Open evz opened 10 years ago

evz commented 10 years ago

@svetlozarn I'm curious why you're storing a NULL in the obs_ts field for the crime data (here). I realize you're storing that Orig_Date info into the obs_date field but since the schema declares that as a DATE column, it's not saving the time portion of that info. Is it safe to just save the Orig_Date into the obs_ts field as well? Or were you thinking of using that in a different way?

svetlozarn commented 10 years ago

@evz That's a good point. I separated DATE and TIMESTAMP in order to handle diverse datasets but we can revisit the integration scheme.

On Thu, Jan 9, 2014 at 10:36 AM, Eric van Zanten notifications@github.comwrote:

@svetlozarn https://github.com/svetlozarn I'm curious why you're storing a NULL in the obs_ts field for the crime data (herehttps://github.com/datamade/wopr-data/blob/master/init/init_chicago-crimes-all.sql#L245). I realize you're storing that Orig_Date info into the obs_date field but since the schema declares that as a DATE column, it's not saving the time portion of that info. Is it safe to just save the Orig_Date into the obs_ts field as well? Or were you thinking of using that in a different way?

— Reply to this email directly or view it on GitHubhttps://github.com/datamade/wopr-data/issues/5 .
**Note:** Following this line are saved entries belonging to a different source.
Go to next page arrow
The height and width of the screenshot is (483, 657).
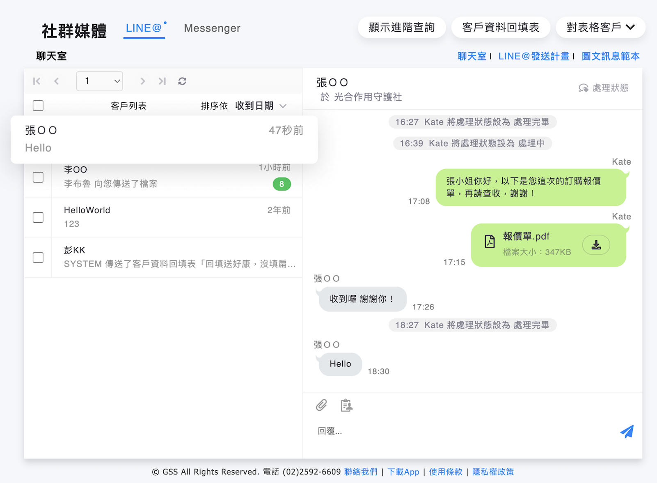142,81
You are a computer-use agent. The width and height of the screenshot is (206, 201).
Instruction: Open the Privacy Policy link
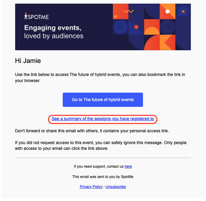[x=91, y=186]
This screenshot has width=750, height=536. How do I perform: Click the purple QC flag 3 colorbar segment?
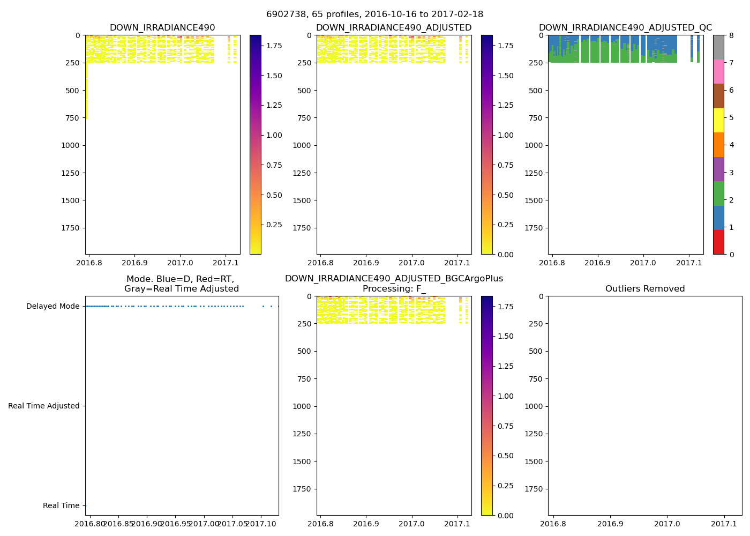click(718, 169)
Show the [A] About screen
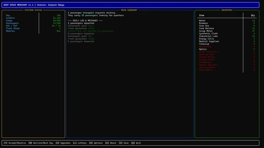This screenshot has height=148, width=264. point(111,143)
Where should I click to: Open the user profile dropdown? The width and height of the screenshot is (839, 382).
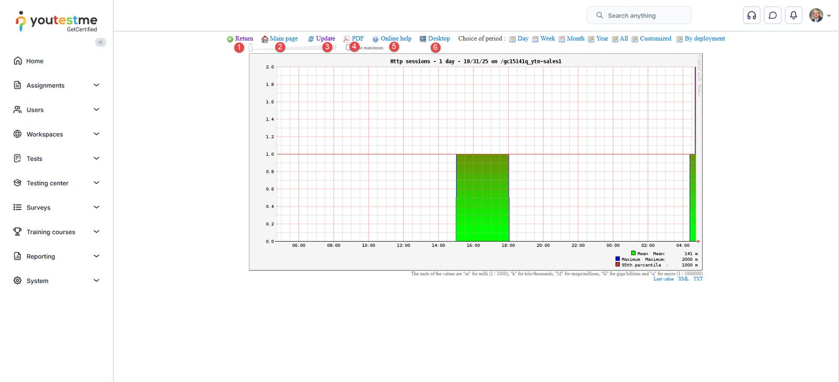pos(820,15)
evz commented 10 years ago

I made a new branch here that basically takes the same value that gets inserted for the obs-date field and inserts it into the obs_ts field for the crime data (since that's the only one where we have greater than a day resolution)

evz commented 10 years ago

@svetlozarn I actually figured a way to run a temporal aggregate query in a pretty flexible way using the postgresql date_trunc function (more on that over here). It looks like it should support all of the temporal resolutions that we're after by doing something like this:

SELECT 
    date_trunc('month', obs_date) as time_agg, 
    dataset_name, count(*) 
    FROM dat_master 
    WHERE obs_date > '2013-08-01' 
    GROUP BY time_agg, dataset_name 
    ORDER BY time_agg;

Replace the month part in there with anything that the date_trunc function supports (day, year, minute, second, etc) that we have instant temporal aggregation. Does that sound sensible? One thing that this kind of approach would rely upon is having the date/time info in a consistent field and not in two different fields.